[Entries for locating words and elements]

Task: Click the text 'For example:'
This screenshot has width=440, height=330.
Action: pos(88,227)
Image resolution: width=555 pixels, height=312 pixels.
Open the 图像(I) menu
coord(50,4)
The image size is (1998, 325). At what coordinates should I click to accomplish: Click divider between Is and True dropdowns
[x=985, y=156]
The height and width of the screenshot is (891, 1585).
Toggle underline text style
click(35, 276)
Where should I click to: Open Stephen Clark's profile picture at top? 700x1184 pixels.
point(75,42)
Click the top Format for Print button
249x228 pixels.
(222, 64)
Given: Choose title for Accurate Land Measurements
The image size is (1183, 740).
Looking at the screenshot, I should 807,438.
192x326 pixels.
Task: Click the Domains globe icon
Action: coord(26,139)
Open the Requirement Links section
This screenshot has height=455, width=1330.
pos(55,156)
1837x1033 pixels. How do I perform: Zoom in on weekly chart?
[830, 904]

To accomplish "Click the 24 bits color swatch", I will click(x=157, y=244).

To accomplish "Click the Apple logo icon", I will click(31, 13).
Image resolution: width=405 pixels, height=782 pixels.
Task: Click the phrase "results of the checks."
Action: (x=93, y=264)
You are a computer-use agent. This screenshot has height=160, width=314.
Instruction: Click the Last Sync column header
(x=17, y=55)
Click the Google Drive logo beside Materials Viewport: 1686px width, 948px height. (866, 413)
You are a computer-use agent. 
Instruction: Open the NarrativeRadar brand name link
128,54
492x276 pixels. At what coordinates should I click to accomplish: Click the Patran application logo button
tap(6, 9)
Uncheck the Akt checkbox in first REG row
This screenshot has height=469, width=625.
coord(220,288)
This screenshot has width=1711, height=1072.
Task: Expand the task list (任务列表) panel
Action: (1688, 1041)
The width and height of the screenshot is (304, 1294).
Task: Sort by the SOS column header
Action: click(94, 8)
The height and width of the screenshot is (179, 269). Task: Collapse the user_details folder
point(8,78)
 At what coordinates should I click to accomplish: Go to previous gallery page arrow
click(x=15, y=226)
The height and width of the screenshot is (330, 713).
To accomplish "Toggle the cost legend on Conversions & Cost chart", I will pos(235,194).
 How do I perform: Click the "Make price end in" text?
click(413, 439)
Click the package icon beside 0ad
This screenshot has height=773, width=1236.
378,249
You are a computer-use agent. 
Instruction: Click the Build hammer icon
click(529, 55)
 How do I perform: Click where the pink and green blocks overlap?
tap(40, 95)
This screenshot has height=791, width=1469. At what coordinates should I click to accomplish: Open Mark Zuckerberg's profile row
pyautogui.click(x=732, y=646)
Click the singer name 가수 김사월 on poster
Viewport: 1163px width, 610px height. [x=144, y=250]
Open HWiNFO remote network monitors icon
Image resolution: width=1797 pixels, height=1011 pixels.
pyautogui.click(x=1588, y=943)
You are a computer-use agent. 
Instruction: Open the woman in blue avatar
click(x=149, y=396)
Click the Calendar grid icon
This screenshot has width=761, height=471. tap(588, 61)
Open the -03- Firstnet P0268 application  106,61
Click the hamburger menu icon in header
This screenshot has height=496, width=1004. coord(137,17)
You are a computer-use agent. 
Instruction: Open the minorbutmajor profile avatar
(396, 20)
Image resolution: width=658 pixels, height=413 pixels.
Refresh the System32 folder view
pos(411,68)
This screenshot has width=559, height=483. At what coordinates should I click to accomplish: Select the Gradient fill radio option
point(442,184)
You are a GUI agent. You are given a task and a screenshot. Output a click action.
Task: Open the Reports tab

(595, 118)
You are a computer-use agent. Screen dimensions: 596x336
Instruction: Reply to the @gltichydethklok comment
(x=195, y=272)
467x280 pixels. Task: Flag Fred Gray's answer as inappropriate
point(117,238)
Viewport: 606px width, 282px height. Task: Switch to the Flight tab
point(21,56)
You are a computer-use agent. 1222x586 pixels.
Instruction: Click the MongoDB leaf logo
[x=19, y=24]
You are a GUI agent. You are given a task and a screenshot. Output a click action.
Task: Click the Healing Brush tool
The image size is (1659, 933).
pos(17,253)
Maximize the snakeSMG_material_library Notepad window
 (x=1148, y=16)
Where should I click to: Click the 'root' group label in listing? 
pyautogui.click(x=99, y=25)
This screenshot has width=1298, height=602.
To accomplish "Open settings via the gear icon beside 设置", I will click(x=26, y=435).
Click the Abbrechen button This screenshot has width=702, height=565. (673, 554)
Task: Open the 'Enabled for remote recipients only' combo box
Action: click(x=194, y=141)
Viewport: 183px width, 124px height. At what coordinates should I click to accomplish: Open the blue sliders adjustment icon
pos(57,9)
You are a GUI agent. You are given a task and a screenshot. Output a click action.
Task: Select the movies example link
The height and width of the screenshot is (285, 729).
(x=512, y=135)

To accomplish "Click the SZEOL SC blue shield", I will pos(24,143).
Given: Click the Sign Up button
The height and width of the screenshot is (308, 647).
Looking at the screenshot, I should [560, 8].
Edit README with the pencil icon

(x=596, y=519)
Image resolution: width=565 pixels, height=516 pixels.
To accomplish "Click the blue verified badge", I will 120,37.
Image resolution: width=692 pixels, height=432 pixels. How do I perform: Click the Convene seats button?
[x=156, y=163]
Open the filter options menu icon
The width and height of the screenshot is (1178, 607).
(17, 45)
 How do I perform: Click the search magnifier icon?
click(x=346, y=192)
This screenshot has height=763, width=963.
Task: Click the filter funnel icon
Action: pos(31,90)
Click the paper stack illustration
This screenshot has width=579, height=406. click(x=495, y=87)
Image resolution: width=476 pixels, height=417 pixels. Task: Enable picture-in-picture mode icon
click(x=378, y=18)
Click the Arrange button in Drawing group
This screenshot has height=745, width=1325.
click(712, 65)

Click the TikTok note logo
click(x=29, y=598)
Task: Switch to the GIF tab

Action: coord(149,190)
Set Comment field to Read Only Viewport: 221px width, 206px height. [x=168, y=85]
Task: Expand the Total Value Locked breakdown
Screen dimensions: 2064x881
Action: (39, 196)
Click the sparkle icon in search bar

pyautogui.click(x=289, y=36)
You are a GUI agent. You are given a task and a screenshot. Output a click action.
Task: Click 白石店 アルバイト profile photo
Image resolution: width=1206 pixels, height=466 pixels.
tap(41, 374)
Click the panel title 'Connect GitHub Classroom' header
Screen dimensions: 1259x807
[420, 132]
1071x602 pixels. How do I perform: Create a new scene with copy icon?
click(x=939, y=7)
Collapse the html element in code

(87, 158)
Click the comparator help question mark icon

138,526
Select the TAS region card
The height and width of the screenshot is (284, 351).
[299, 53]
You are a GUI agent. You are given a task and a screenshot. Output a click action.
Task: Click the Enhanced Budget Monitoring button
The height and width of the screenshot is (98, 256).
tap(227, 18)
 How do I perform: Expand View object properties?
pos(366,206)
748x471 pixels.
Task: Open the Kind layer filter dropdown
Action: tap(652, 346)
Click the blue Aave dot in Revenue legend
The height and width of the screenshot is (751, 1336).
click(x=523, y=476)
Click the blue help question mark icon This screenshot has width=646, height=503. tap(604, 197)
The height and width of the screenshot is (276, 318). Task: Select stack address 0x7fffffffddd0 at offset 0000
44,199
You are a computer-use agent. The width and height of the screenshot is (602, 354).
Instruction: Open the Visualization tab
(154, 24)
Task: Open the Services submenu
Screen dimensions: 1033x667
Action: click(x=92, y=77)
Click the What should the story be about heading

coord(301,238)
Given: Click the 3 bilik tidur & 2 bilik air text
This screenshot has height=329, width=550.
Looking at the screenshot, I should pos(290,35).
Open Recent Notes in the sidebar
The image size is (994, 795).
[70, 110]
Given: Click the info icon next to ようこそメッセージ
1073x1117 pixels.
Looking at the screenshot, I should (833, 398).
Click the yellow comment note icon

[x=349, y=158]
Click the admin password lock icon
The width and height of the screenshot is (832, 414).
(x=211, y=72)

- _Requirement_
In the listing above, rewrite the stretch from the line containing "Click the package icon beside 0ad" through the line containing "tap(40, 95)" with "hammer" changed to "wrench" and nothing else altered. Give only those lines.

- _Response to the exercise_
Click the package icon beside 0ad
This screenshot has height=773, width=1236.
378,249
You are a computer-use agent. 
Instruction: Click the Build wrench icon
click(529, 55)
 How do I perform: Click where the pink and green blocks overlap?
tap(40, 95)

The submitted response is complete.